It’s a challenge to be taken one step at a time: Run a marathon — that’s 26.2 miles — while ascending part of The Great Wall of China — 5,164 vertical steps.
For Jason Boschan, it’s also an opportunity to try and raise $50,000 for primary progressive aphasia (PPA) research at the Cognitive Neurology and Alzheimer’s Disease Center (CNADC) of Northwestern University Feinberg School of Medicine. A little known disease, Boschan learned of the condition when his grandfather was diagnosed with it a few years back.
PPA was first identified as a distinct form of dementia in the early ’80s by Marsel Mesulam, MD, director of the CNADC. The condition, a “cousin of Alzheimer’s disease,” often occurs in individuals in their 50s and 60s, an age that physicians don’t usually associate with neurodegenerative diseases.
Unlike Alzheimer’s, which affects memory, PPA involves a decline in the ability to communicate, as nerve cells in the part of the brain that control language are destroyed. Although memory is not initially affected, 30 to 40 percent of patients with the condition are also diagnosed with Alzheimer’s. The remaining 60 percent suffer solely from frontotemporal labor degeneration, a disorder associated with atrophy of the brain.
“PPA is a disease that causes a slow and gradual impairment on the ability to find words,” said Mesulam, director of the CNADC. “The ‘tip of the tongue’ phenomenon that people experience from time to time is normal. In patients with PPA, it becomes more frequent and frustrating.”

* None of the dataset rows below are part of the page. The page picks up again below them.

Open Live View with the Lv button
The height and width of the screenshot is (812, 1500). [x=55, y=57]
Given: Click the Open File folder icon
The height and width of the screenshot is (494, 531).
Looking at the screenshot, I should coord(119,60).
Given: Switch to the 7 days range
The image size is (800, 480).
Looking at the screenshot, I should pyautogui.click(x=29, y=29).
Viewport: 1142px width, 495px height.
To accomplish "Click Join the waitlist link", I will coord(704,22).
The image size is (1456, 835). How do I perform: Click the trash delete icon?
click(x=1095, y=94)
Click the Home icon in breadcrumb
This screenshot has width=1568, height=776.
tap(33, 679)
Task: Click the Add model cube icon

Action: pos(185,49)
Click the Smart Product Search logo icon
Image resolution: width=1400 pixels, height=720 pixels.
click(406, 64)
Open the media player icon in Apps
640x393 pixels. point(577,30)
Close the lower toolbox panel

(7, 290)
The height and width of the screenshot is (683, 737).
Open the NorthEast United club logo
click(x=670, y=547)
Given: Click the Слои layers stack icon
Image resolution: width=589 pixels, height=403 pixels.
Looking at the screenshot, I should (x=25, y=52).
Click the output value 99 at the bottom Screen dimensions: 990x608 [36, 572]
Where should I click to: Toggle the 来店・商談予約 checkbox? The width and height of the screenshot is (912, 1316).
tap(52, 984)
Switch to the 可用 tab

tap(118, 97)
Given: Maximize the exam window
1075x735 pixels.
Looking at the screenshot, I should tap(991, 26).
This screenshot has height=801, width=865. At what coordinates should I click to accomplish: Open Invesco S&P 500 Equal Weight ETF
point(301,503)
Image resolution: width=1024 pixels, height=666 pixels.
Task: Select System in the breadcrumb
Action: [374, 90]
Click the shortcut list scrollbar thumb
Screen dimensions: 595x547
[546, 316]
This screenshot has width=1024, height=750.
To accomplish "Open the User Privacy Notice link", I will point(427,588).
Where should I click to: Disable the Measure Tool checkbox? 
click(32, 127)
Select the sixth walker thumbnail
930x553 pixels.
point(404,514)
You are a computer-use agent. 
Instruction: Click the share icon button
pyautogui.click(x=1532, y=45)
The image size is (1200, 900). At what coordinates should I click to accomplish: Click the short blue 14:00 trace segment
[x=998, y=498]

Funded by a five-year grant from the National Institute on Deafness and Other Communication Disorders, the CNADC is continuing a comprehensive investigation that involves 77 PPA patients from 32 states and two Canadian provinces. The grant allows the CNADC to bring individuals living with PPA to Chicago for two days of neuropsychological testing, magnetic resonance imaging scans, and a daylong visit to the Evanston campus for language experiments.
PPA is a relatively rare neurological syndrome when compared to Alzheimer’s disease — Mesulam suspects tens of thousands of cases in the United States. It begins gradually and worsens to a point where understanding written or spoken language is lost.
“My grandfather's life has changed pretty dramatically over the last couple of years,” Boschan said. “He had to stop practicing as a pediatrician, moved into an assisted living home, and his speech and mental comprehension skills have slowed down substantially. He is still able to understand many things which are said to him, and depending on the day, he responds quicker than others.”
The CNADC, along with three other National Institutes of Health Alzheimer’s Disease Centers (ADC), has specific PPA investigators, however each of the 30 ADC’s work with the condition on some level.
“These diseases are not killers, but they undermine the body’s resistance to other things that eventually cause death,” Mesulam said. “The important thing is what happens when patients are alive. A sometimes frustrating but full life can be had.”
The primary goal of treatment for individuals with PPA is to improve their ability to communicate. Because the types of language problems vary, the treatment options do as well. Some patients use communication notebooks, flash cards, gestures, or technological devices to interact.
A byproduct of the diagnosis is often an increased focus on hobbies like gardening, crafts, or other art forms. Some of that patient artwork was up for auction when Boschan, who lives in Charlotte, North Carolina, came to Chicago as part of a CNADC fundraising event on February 24. He also took part in the Hustle up the Hancock — 94 flights totaling 1,632 stairs — as part of his training for the marathon.
With about 80 days remaining before the Great Wall event on May 19, the 33-year-old Boschan had surpassed $38,000 in Run4Papa fundraising for the CNADC.
“One way or another, attention is being brought to Northwestern, the magnificent research team, and all patients and families battling this disease each and every day,” Boschan said, noting donations have ranged from $5 to several thousand dollars. “With awareness comes donations, with donations comes research, with research comes treatment, and with treatment comes a cure. Educating people about the disease through the fundraising process has been a remarkable experience.”
For Boschan, the chance to tell his grandfather’s story has provided an opportunity to better understand a condition of dementia that hadn’t had a global fundraising effort before. And because of that, the relationship he has with his grandfather has been made even stronger.
“He has been fully aware of this campaign from its inception and the other month told me that his legs couldn't run the Great Wall,” Boschan said of his 86-year-old Papa. “I assured him mine would carry us both along this journey and help fight for other patients seeking a cure and more awareness for this disease locally, nationally, and internationally.”